Failure to Prevent Duplicate Medication Orders and Monitor PRN Sedative Side Effects
Penalty
Summary
The facility failed to ensure residents were free from unnecessary drugs by allowing duplicate medication orders and not implementing monitoring for medication side effects. For one resident with diagnoses including palliative care encounter, congestive heart failure, and acute kidney disease, the medical record contained two separate PRN orders for lorazepam oral concentrate 2 mg/mL, each directing administration of 0.5 mL by mouth every 8 hours as needed, one for anxiety and one for terminal agitation. Despite FDA prescribing information indicating the need to monitor for adverse effects such as respiratory depression, cognitive impairment, paradoxical reactions, and dependence or withdrawal symptoms, the resident’s care plan and physician orders did not include any documented monitoring parameters for lorazepam use, including monitoring for sedation, respiratory status, or cognitive changes. The DON confirmed that the record lacked monitoring interventions for lorazepam. Another resident, admitted with multiple diagnoses including diabetes, congestive heart failure, and mild cognitive impairment, had duplicate PRN orders for bisacodyl suppositories.

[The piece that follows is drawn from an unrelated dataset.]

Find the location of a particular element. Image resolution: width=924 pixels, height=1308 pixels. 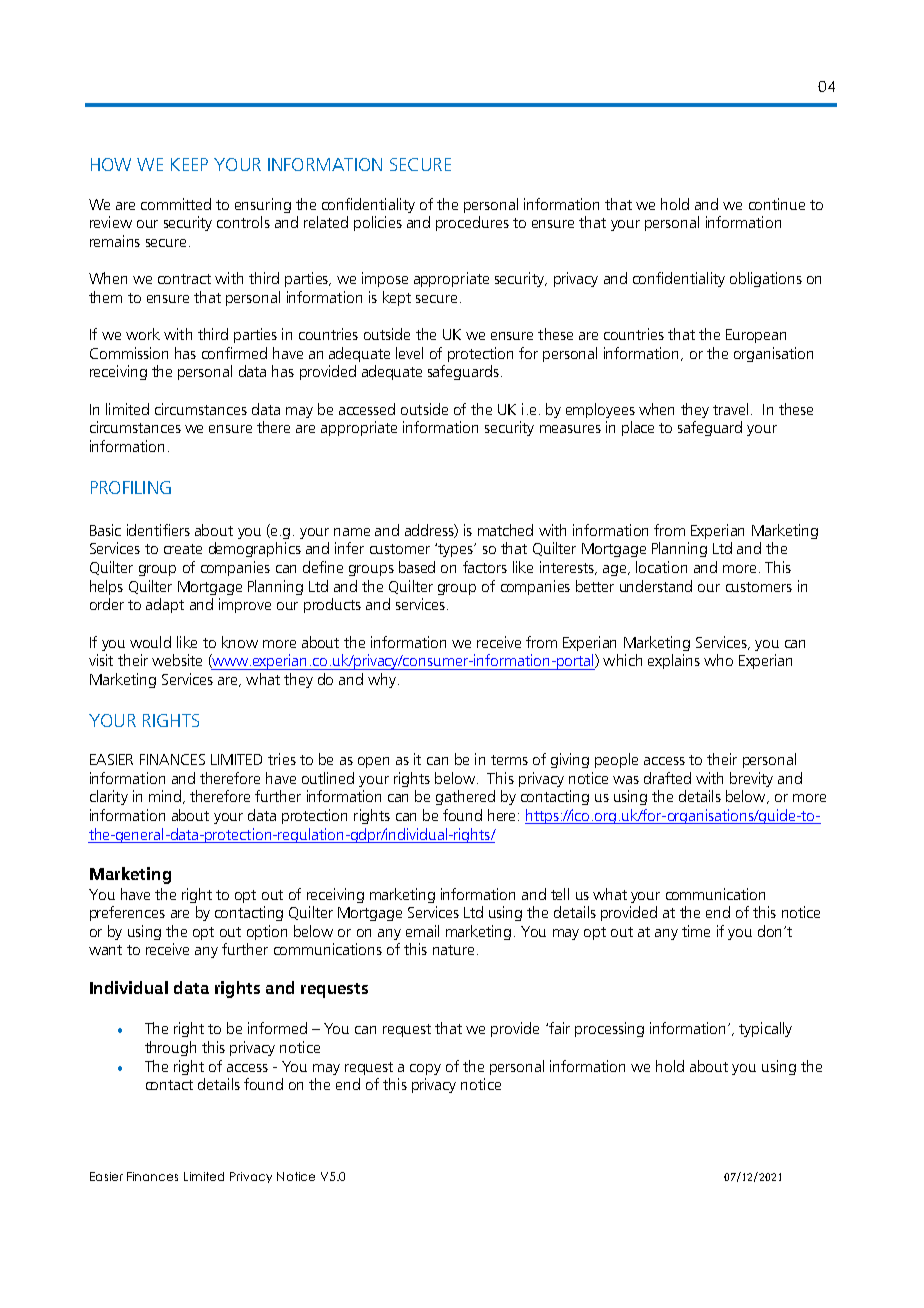

based is located at coordinates (417, 567).
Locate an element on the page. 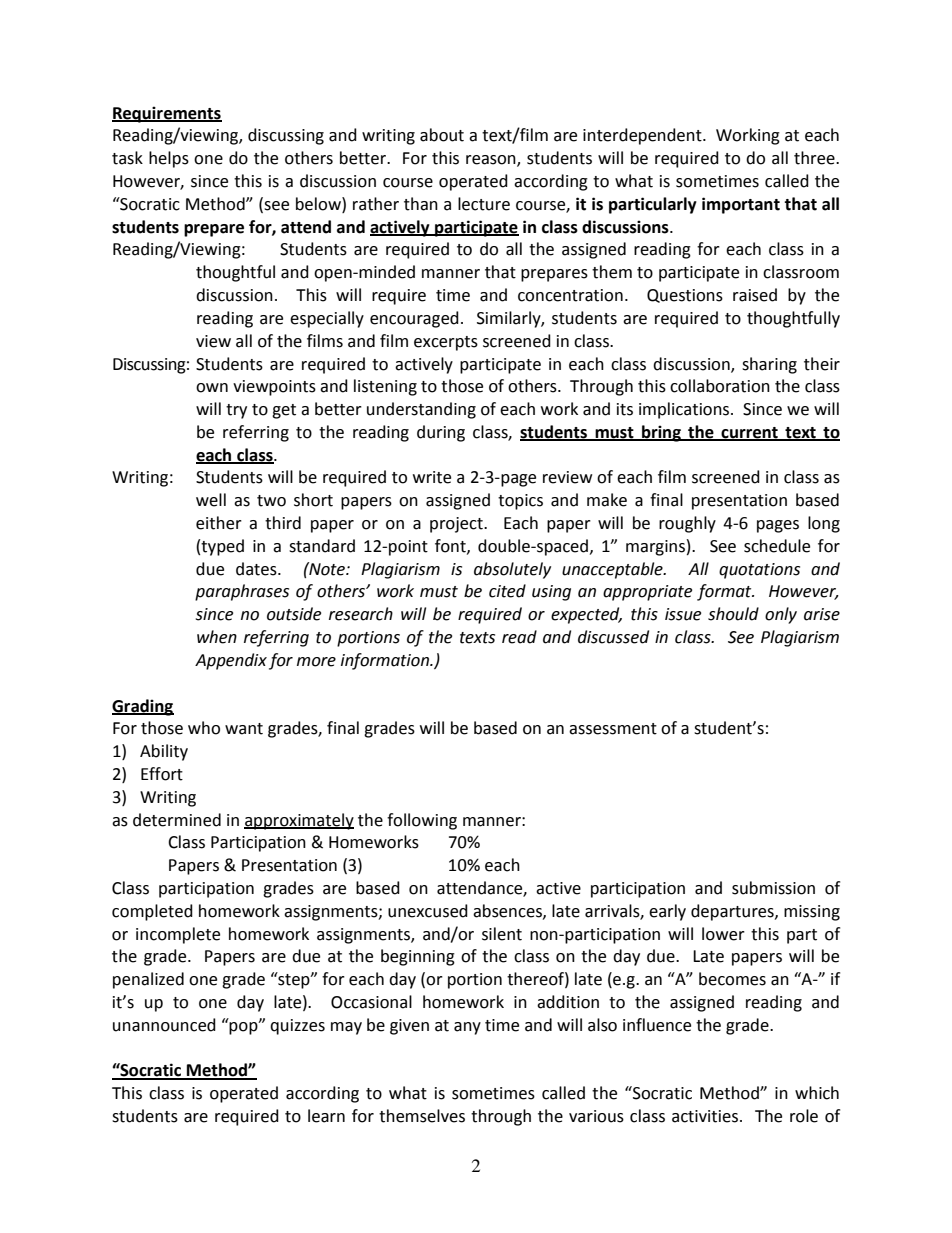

One order directed insertion of a 10 mg bisacodyl suppository rectally as needed for constipation if there were no results within 24 hours from a bisacodyl tablet, and a second order directed insertion of a 10 mg bisacodyl rectal suppository every 24 hours as needed for no bowel movement after the prior bowel protocol regimen. On interview, the CRN acknowledged that the resident had two bisacodyl suppository orders in error. These findings showed the facility did not prevent duplicate medication orders or ensure appropriate monitoring for medication side effects for the residents reviewed.